“Sod the wine, I want to suck on the writing. This man White is an instinctive writer, bloody rare to find one who actually pulls it off, as in still gets a meaning across with concision. Sharp arbitrage of speed and risk, closest thing I can think of to Cicero’s ‘motus continuum animi.’

Probably takes a drink or two to connect like that: he literally paints his senses on the page.”

DBC Pierre (Vernon God Little, Ludmila’s Broken English, Lights Out In Wonderland ... Winner: Booker prize; Whitbread prize; Bollinger Wodehouse Everyman prize; James Joyce Award from the Literary & Historical Society of University College Dublin)





27 February 2015


Bishop by Ben Glaetzer Barossa Valley Shiraz 2013
$33; 15% alcohol; screw cap; 80++ points

Ben Glaetzer is a big deal in the Barossa. And elsewhere. Winemaking genetics; millions of awards; smart marketing; solid backers and hard-arse back-up. The confidence to charge money. The whole package.

These grapes came from Ebenezer, on the Barossa's sunbaked northern plain. It's a very special little vignoble out there in the sediments. But early frosts limited the crop; dry winter sealed the deal; warm dry summer made everything finally happen really quickly and early.

So whatter we got? Typical Barossa '13 Shiraz is what we've got. This was not a year in the league of the majestic twelves. It smells strong, dense and surly. Maybe even sultry. It smells thick and inky, with aniseed and licorice. It smells of very ripe blackberries and mulberries with a hint of ripe bleeding fig. Delve to an unseemly depth, and you may get the dribbly reek of juicy part-smoked pork. Atop that there's a typical Glaetzer dusting of oak to take the sheen off everything. It's really tight. It takes a couple of hours to even begin to emerge.

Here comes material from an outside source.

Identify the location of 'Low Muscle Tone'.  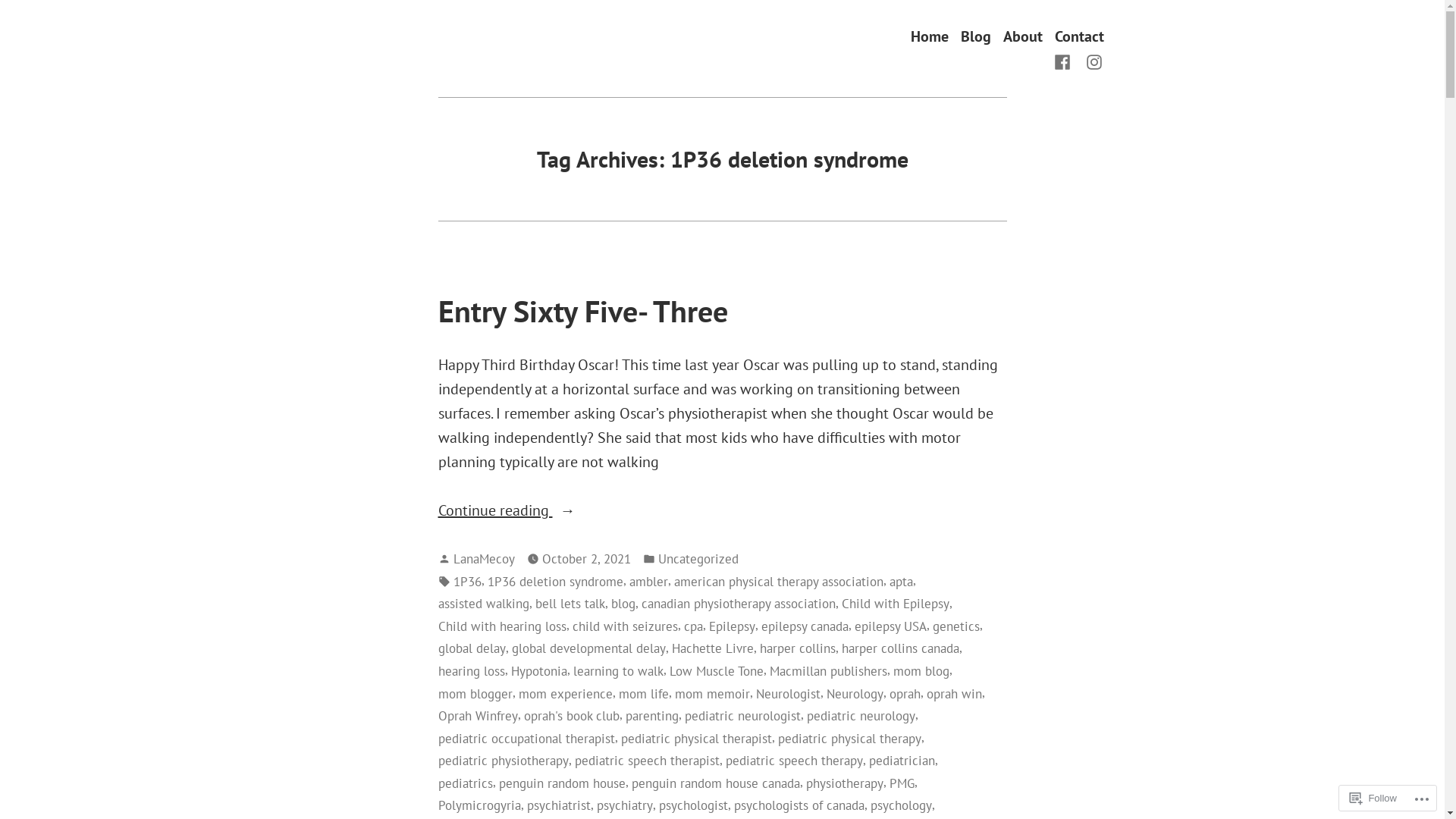
(715, 670). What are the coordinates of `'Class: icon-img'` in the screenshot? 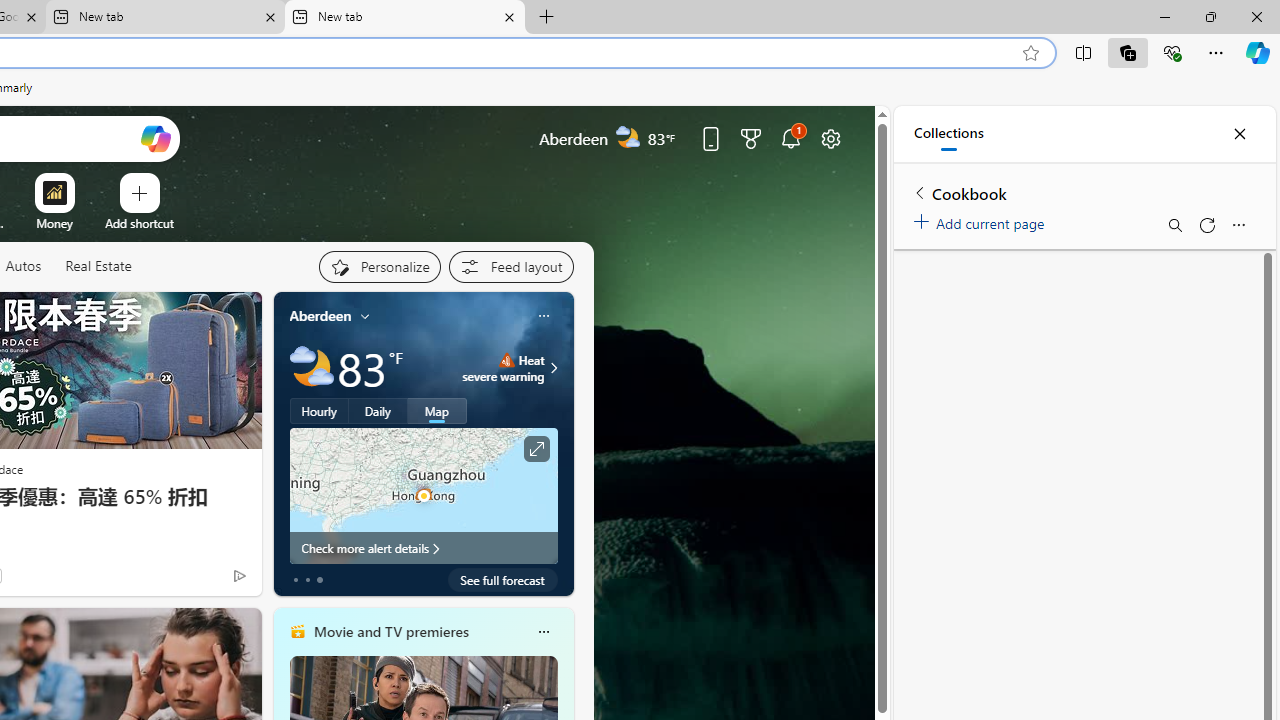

After all that stand-off in the nose division, the wine is more lithe and slender than you'd expect. It doesn't seem as alcoholic as the bouquet suggested. I've held the bottle for some months before opening it, knowing its maker and the vintage, and while Ben says he made it to "be approachable early" I can't help thinking it would have been a dense and tricky thing to encounter upon its release: a bit like the titanium/teflon monolith/menhir thingo the apes hurl bones at in 2001 A Space Odyssey.

That's the way Ben does the business. He builds rectalinear teflon menhirs that take years to relax.  Ideally, I'd be giving it a couple more years to let that wood settle, and the ruder meaty bits of the bouquet roll around with the fruits while they swell closer to a conserve stage and the whole dark gadget begins to animate, grows up a bit and lets just a little fleshy pudge hang over the belt at the hips. It needs to lose some corners. Which it will.

In summary, Glaetzer fans will probably think this wine's a bit light on, while others will still find it a touch taut and arrogant in the fragrance, and very direct and linear on the laughing gear. I'm in the latter mob: it doesn't offer me much laughter, but I reckon it'll peel open a beaming smile in about five years. When I'd have it with a stack of field mushrooms cooked in butter, Linke's bacon done crisp and brittle, and parsnip chips properly caramelised. 

Koltz The Pagan McLaren Vale Shiraz 2012 
$50; 15.5% alcohol; Diam cork; 93+++ points 

"The grapes for the 2012 Pagan were picked late February and dried on racks inside the winery for seven weeks and then crushed and fermented for fifteen days before being lightly pressed. The wine was aged in French oak for 22 months before being bottled."

That's winemaker Mark Day's summary of what happened in this soulful glass. It's unfair to compare this to the above 2013 wine, but it serves to make a point. This one grew in the upland shade of Blewett Springs, where it's all sand and ironstone. Its amarone winemaking extends the gap the contrasting vintages and terroirs have provided. The wines are chalk and cheese. And this cheese is the gorgonzola with the worms in it. It's the opposite of teflon.

Fine white pepper gives a topnote, below that it's all panforte, with blanched almond, date, raisin and fig all smug and comfy. It's silky of texture, with all those aromas continuing smoothly through as flavours. It has the quaint autumnal air typical of these dried-grape wines, and given all that deliberately extended manipulated ripening as raisins on racks, its acid is surprisingly firm and harmonious.

If it shares anything at all with the Glaetzer wine, it's the notion of its alcohol not being as aggressive as the number indicates. Other than that, it's hard to believe that both wines are made from the same grape, let alone grown in the same country.

And what would I eat with this? Panforte. And gorgonazola. On the veranda. Real slow.